Top of PROVIDED DATA

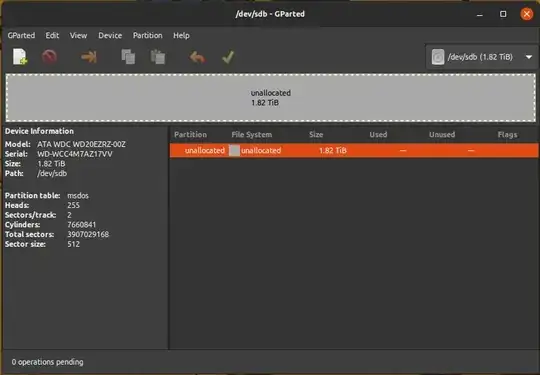Select the unallocated 1.82 TiB graphic block
This screenshot has width=540, height=375.
[x=271, y=98]
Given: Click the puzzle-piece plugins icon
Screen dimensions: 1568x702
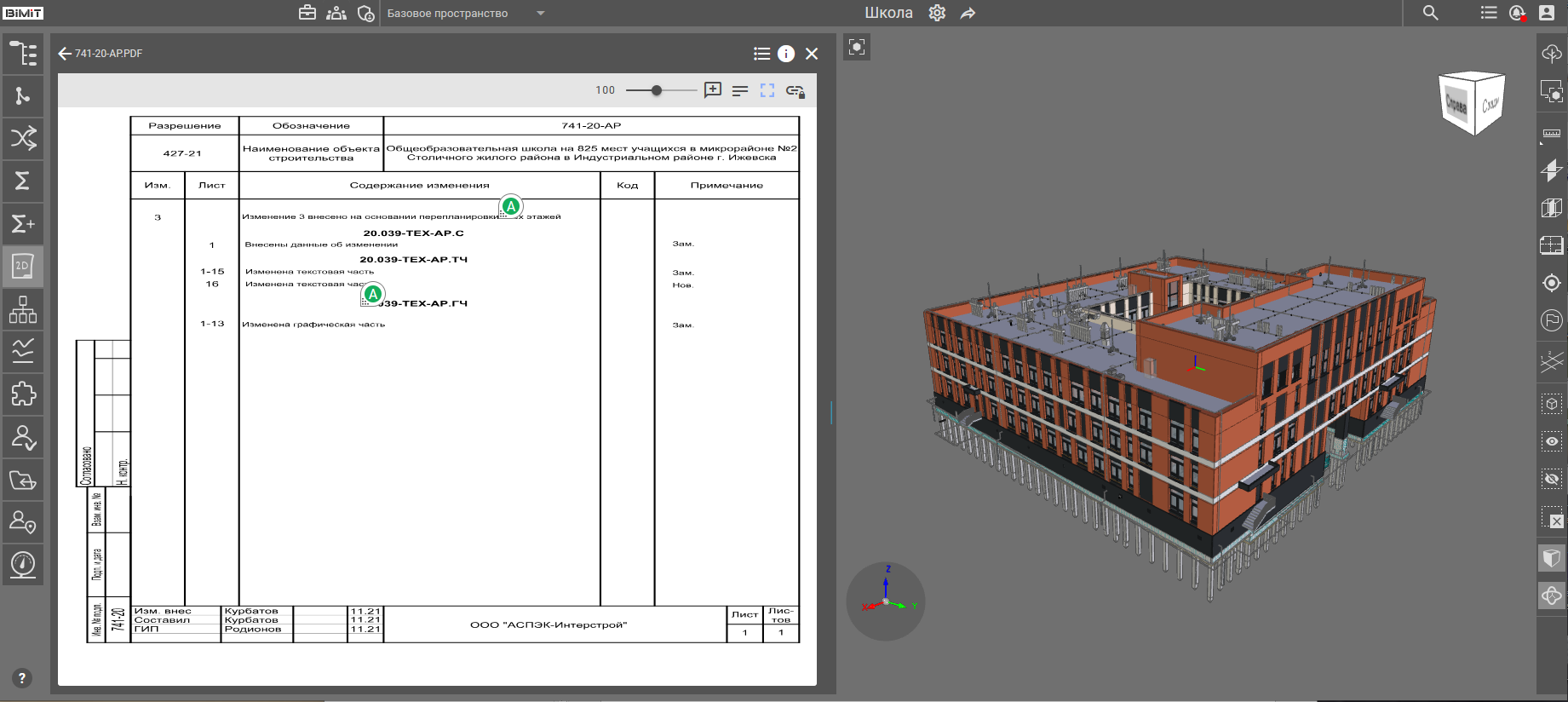Looking at the screenshot, I should 23,394.

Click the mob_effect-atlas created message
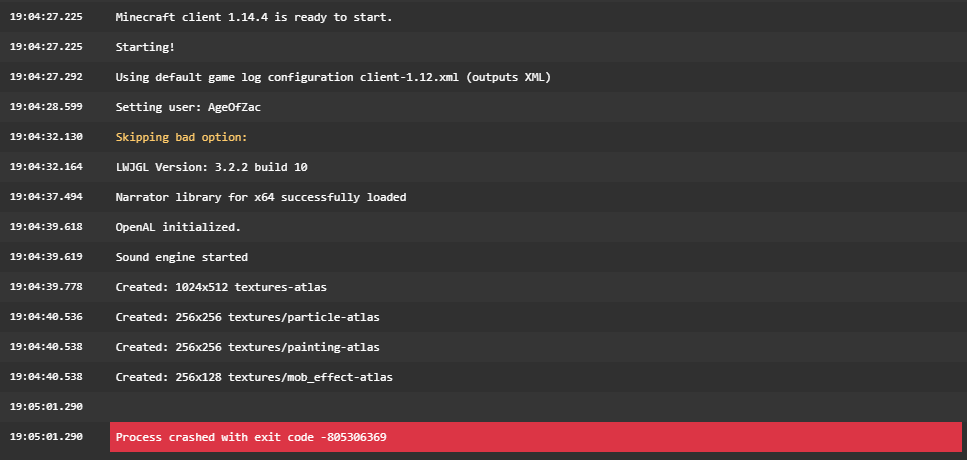pyautogui.click(x=254, y=377)

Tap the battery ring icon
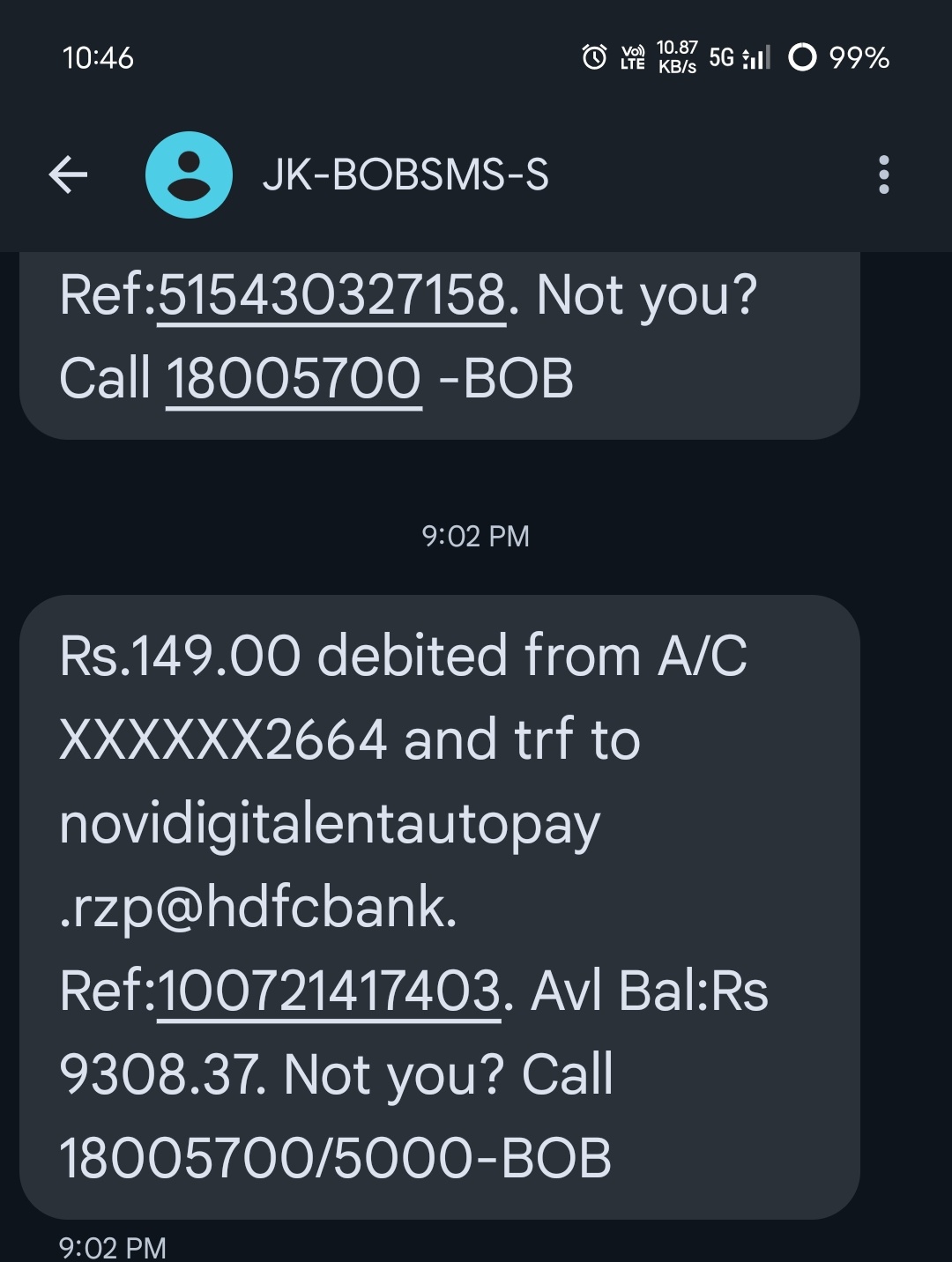(x=802, y=57)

Bottom of PROVIDED DATA

== TASK BRIEF ==
Could you copy exactly, and with no pictures, the lines above from the one containing "Screen dimensions: 1568x702" through the last line, both included?

== OUTPUT FOR THIS TASK ==
Screen dimensions: 1568x702
Looking at the screenshot, I should 23,394.

Click the mob_effect-atlas created message
pyautogui.click(x=254, y=377)

Tap the battery ring icon
(x=802, y=57)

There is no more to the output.